Read Take Down Online

Authors: James Swain

Take Down (3 page)

FOUR

Billy’s head was spinning as he climbed into the backseat of the limo. Every hustler’s dream was to scam a Vegas casino for a monster score, and he was about to realize that dream.

He wedged himself between Pepper and Misty. Leon pulled out of the space and drove the limo down the garage’s spiral exit with the speed of a carnival ride.

Travis was looking at him funny. Billy chose to ignore it.

“Let’s chop up the money before we eat,” he suggested.

His crew pulled out their winnings and dropped the money in his lap. He sorted through the bills and separated the denominations into neat piles, then counted the money aloud, starting with the smaller denominations and working his way up, just the way Lou Profaci had taught him during his apprenticeship in Providence. The take came to thirty grand on the nose. He paid his crew a straight percentage off the top. Misty and Pepper got two grand apiece, the same for Cory and Morris, while Gabe and Travis got three grand because they did more of the heavy lifting, while the rest went into his pocket.

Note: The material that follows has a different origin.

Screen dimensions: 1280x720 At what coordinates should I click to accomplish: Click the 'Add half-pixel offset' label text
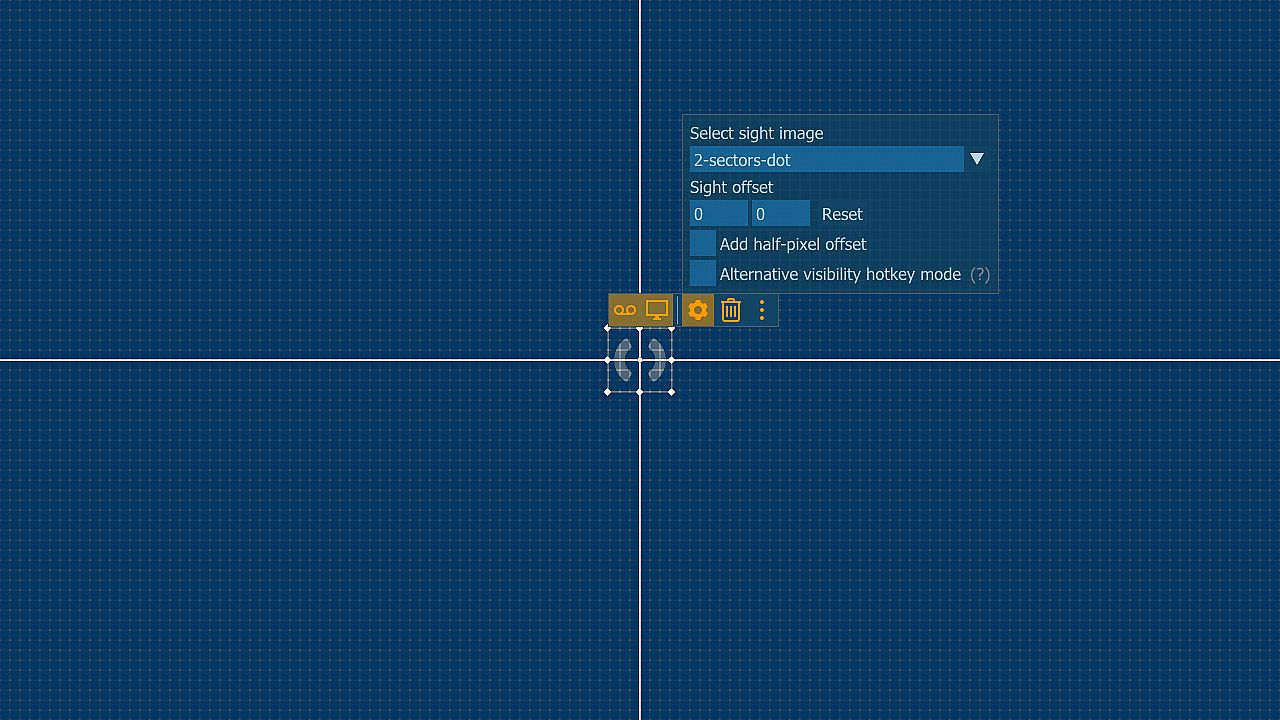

The hot dice scam was the sweetest operation he’d ever run. On average, they were taking down three casinos a week. Because the casinos ran three shifts—day, swing, and midnight—they’d robbed several casinos multiple times and had never gotten caught.

Travis cleared his throat. He was drinking two-fisted, a Bud Light in one hand, a Johnnie Walker on the rocks in the other. The funny look on his face that Billy had thought was the booze he now recognized as something troubling.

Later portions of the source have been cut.